§ Work instruction
Only the pictures are to be left out; the listing itself is repeated exactly.

§ Task material
>>>>>
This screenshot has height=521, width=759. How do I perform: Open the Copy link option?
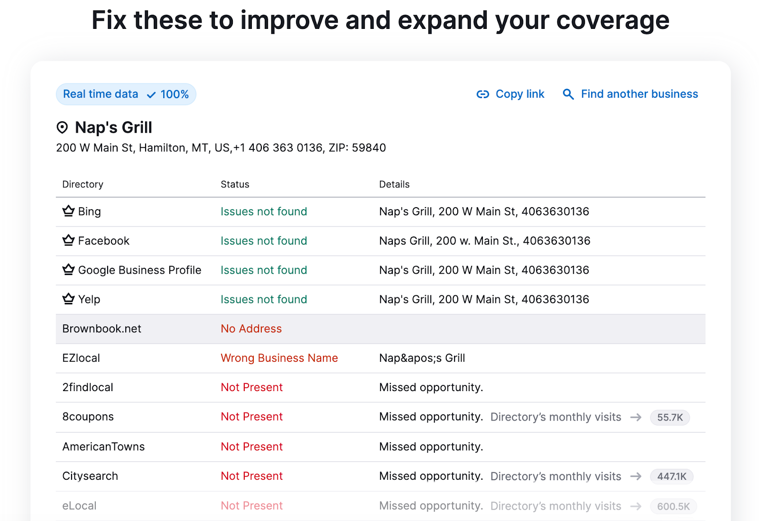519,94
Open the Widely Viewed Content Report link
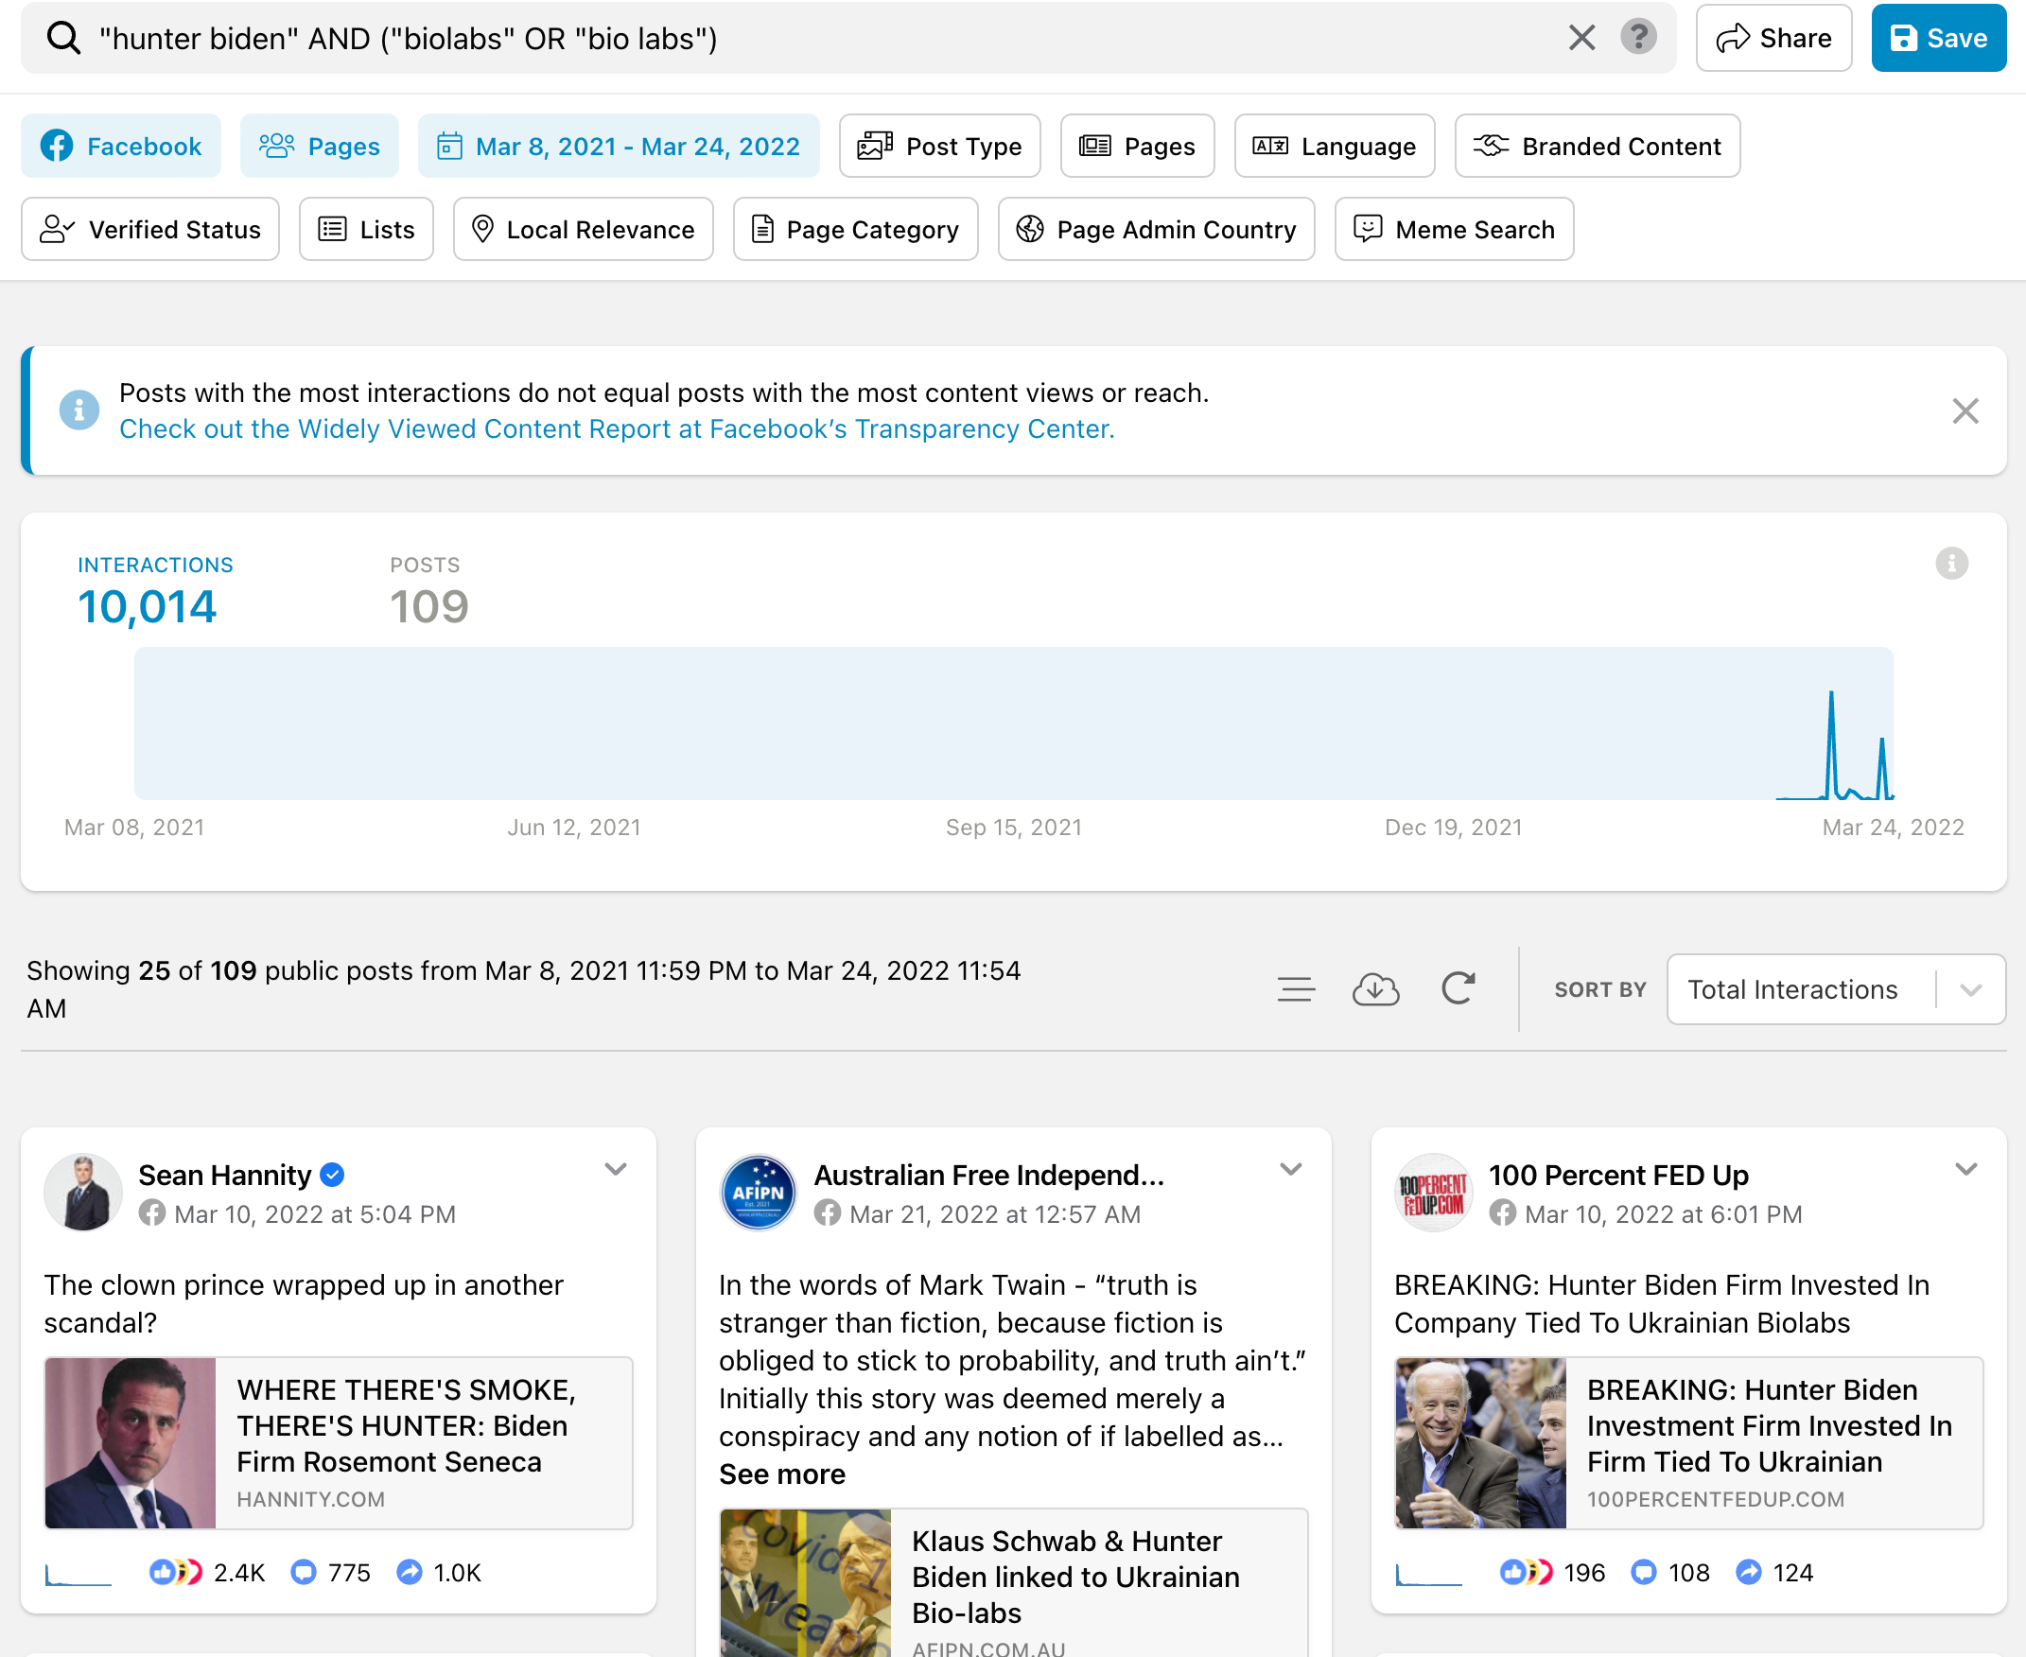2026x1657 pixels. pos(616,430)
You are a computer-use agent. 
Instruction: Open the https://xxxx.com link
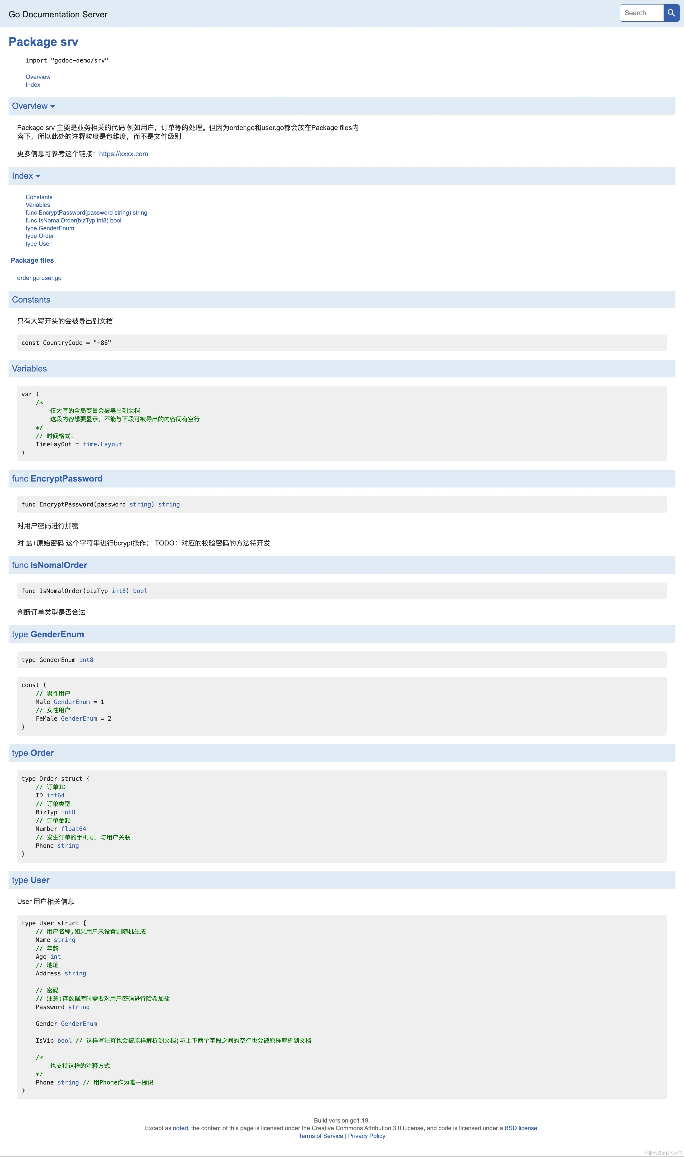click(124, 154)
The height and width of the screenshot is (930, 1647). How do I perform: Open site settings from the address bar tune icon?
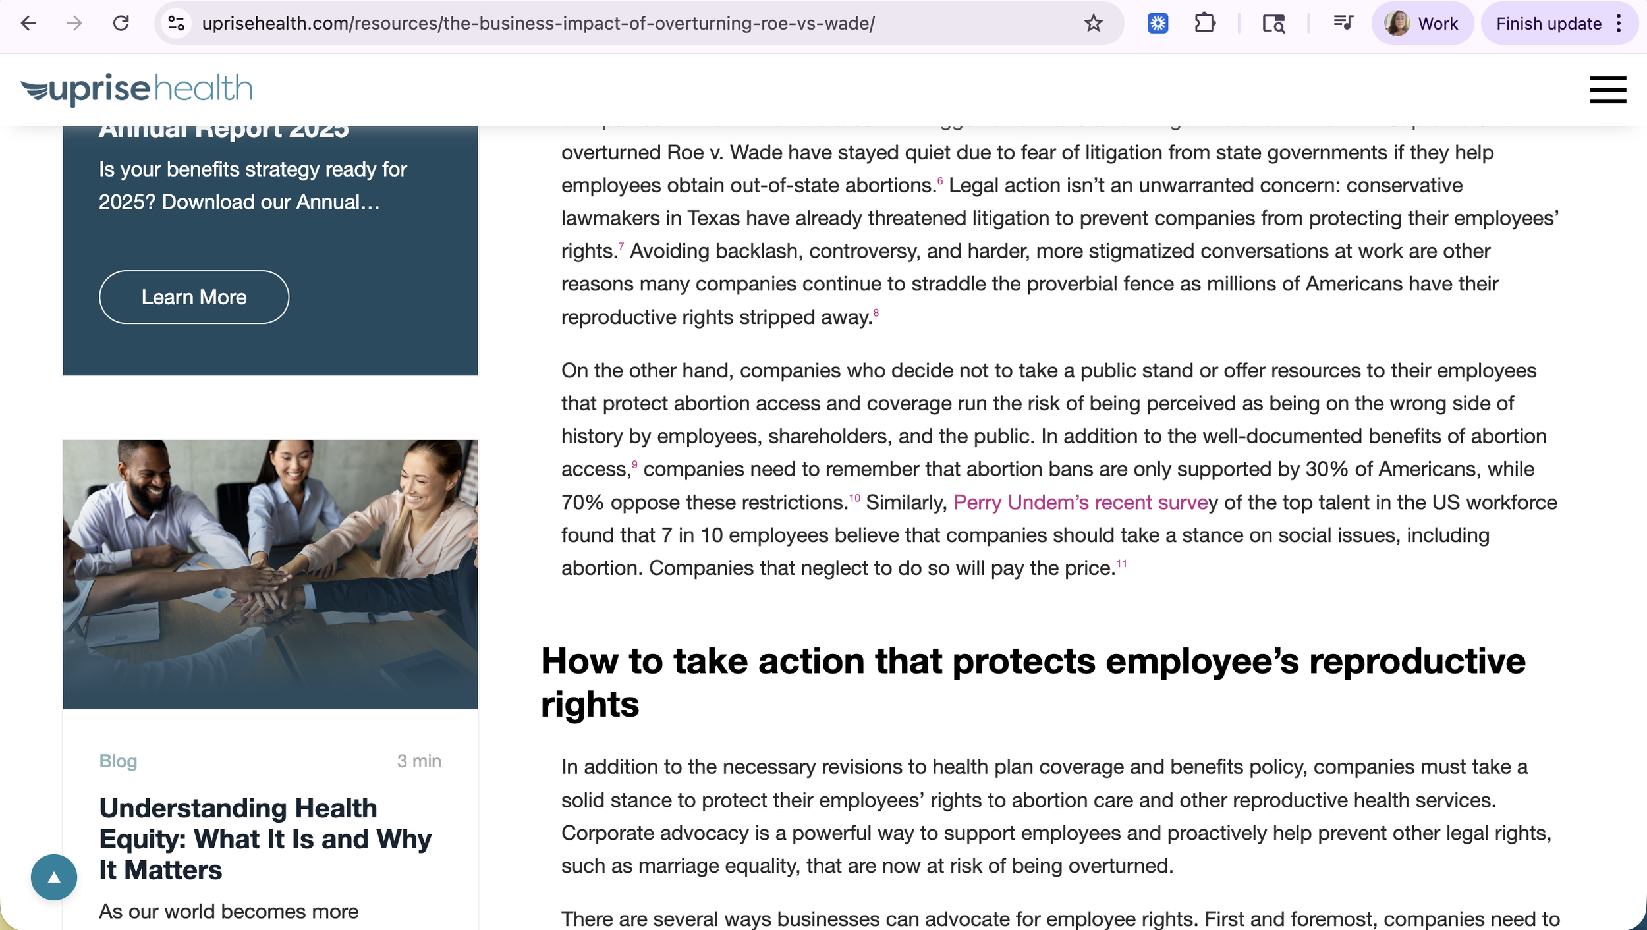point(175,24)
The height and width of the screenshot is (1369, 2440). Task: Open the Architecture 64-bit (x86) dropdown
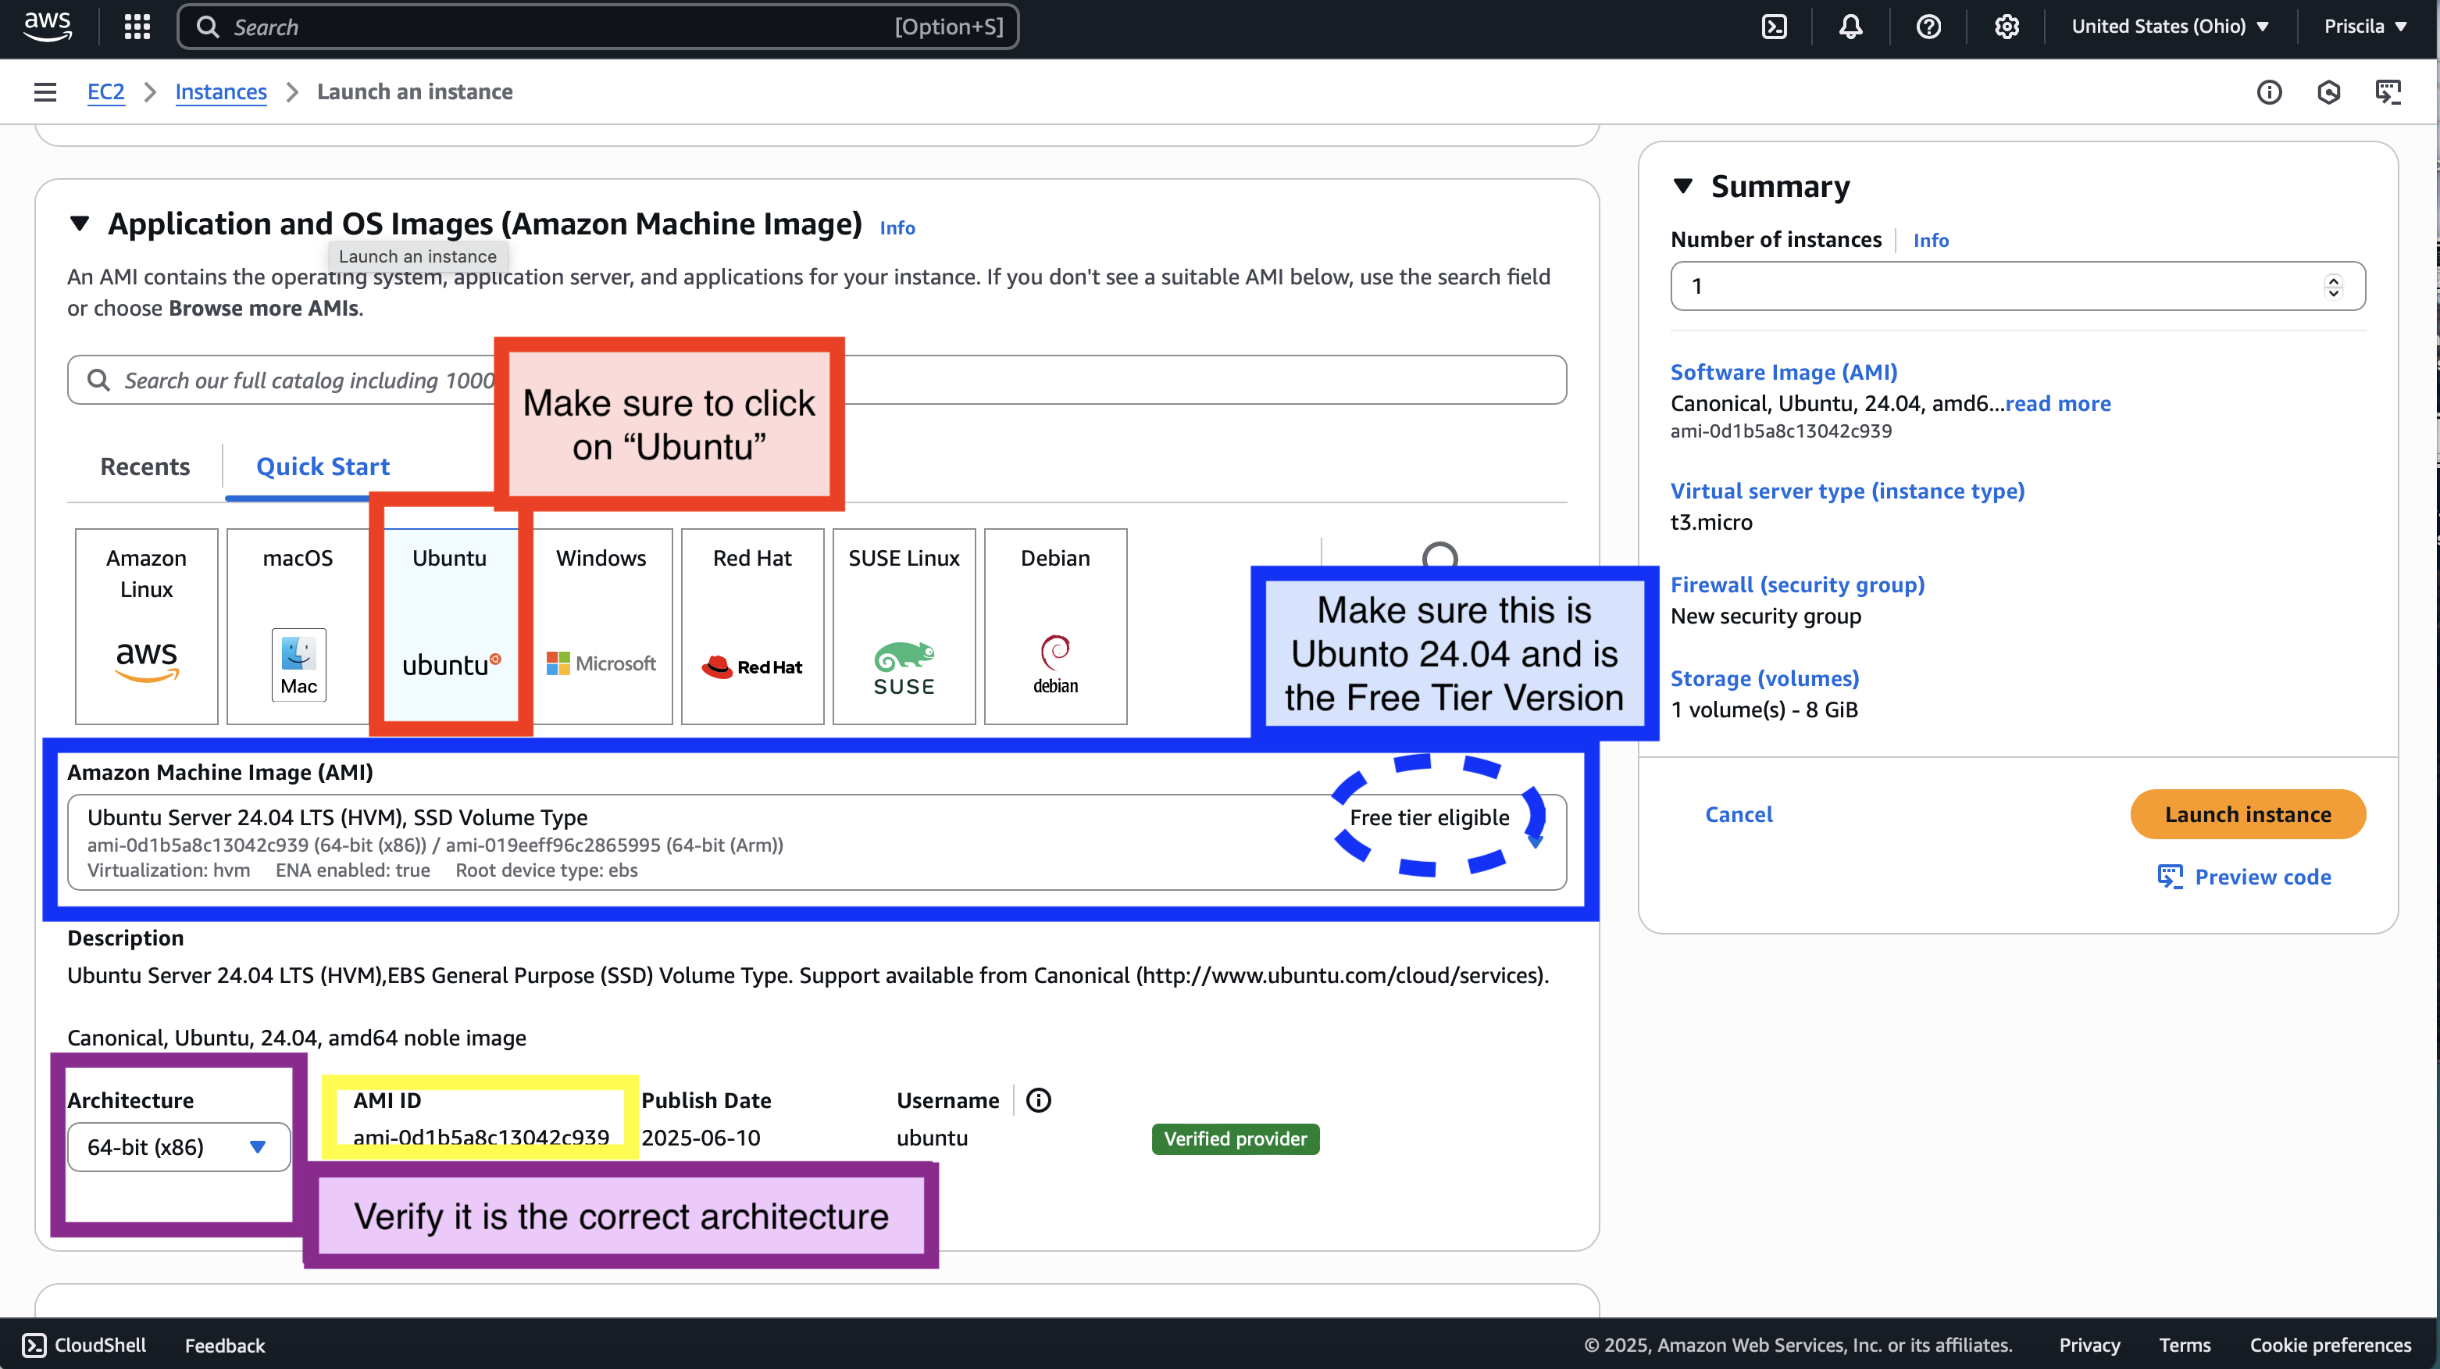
<<<<<
§ Answer to this problem
This screenshot has height=521, width=759. How do I perform: Open the Copy link option?
519,94
Open the Widely Viewed Content Report link
2026x1657 pixels. pos(616,430)
You are a computer-use agent. 
Instruction: Open the https://xxxx.com link
click(124, 154)
The height and width of the screenshot is (930, 1647). How do I perform: Open site settings from the address bar tune icon?
point(175,24)
The height and width of the screenshot is (1369, 2440). Task: Open the Architecture 64-bit (x86) dropdown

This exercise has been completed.